New York has always been famous for its nightlife, but some of its best-known venues aren't around anymore--CBGB's, Max's Kansas City, The Ritz, Tramps, Wetlands and The Bottom Line are just some of the now-departed clubs that launched a thousand bands. As a look back, we present an article about The Bottom Line on its 25th Anniversary; this Pro Sound News story ran in 1999. Sadly, the venue closed in January, 2004 after a rent battle with its landlord, New York University. The club's owners remain determined reopen in a new space, but in the meantime, the venue now houses classrooms.

New York has always been famous for its nightlife, but some of its best-known venues aren’t around anymore—CBGB’s, Max’s Kansas City, The Ritz, Tramps, Wetlands and The Bottom Line are just some of the now-departed clubs that launched a thousand bands. As a look back, we present an article about The Bottom Line on its 25th Anniversary from Pro Sound News in 1999. Sadly, the venue closed in January, 2004 after a rent battle with its landlord, New York University. The club’s owners remain determined reopen in a new space, but today, the former venue now houses classrooms.

New York—”We’ve been here for 25 years,” reflects Allan Pepper, co-owner of the Bottom Line with longtime friend and business partner Stanley Snadowski. “And from day one, we wanted to be eclectic musically. We’ve had everybody from Miles Davis to Bruce Springsteen to Dolly Parton to Billy Joel to Barry Manilow to Elvis Costello to Prince to Dar Williams, Allison Krause to Mingus, Richard Thompson, George Jones, Aaron Copeland–we’ve been all over the place. And, the list goes on and on.”

Quite a roster. But this West Village locale wasn’t always home to such a diverse and distinguished group of artists.
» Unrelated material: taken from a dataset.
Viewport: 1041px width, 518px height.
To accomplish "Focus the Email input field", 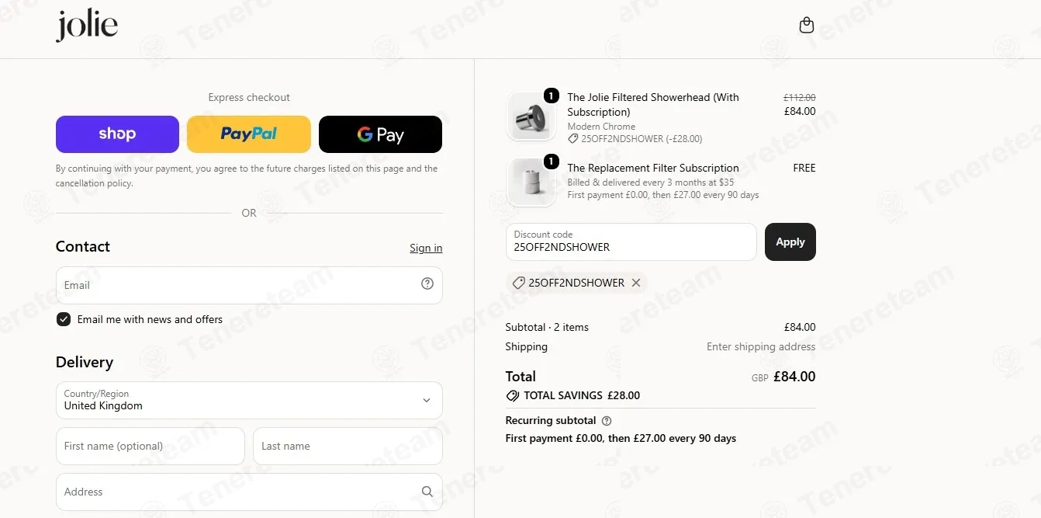I will pyautogui.click(x=249, y=285).
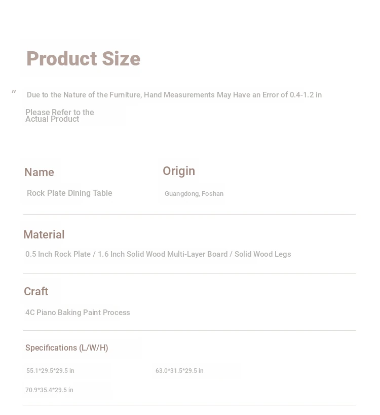Screen dimensions: 380x415
Task: Click the quotation mark icon beside disclaimer
Action: [14, 92]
Formerly a Dixieland jazz joint/college hangout called the Red Garter–complete with sawdust and peanut shell-covered floors and a flatbed pickup bed for the stage–the Bottom Line evolved from Pepper’s concept to a reality, opening its doors February 12th, 1974 .

“I discovered Allan Freed on the radio and it changed my life forever,” laughs Pepper. “I guess I was in junior high. I am very entrepreneurial by nature and so I started to amass a very large record collection. By 17, I was getting bored, all the music started sounding the same to me. A piano player turned me onto jazz. As nuts as I was about rock, I channeled all of my energy into jazz and recycled my record collection. I would read magazines like Metronome and Downbeat, interviews with musicians about how they were ripped off, how jazz was America’s only true cultural art form, and how no one took it seriously. I wanted to change things. So we started a non-profit accepting corporation called Jazz Interactions. One of the first things that we did under the umbrella was to produce a series of jazz jam sessions and concerts on a weekly basis. This went on for 4-5 years every Sunday, and we only canceled on 2 occasions—when Martin Luther King and Bobby Kennedy were killed.”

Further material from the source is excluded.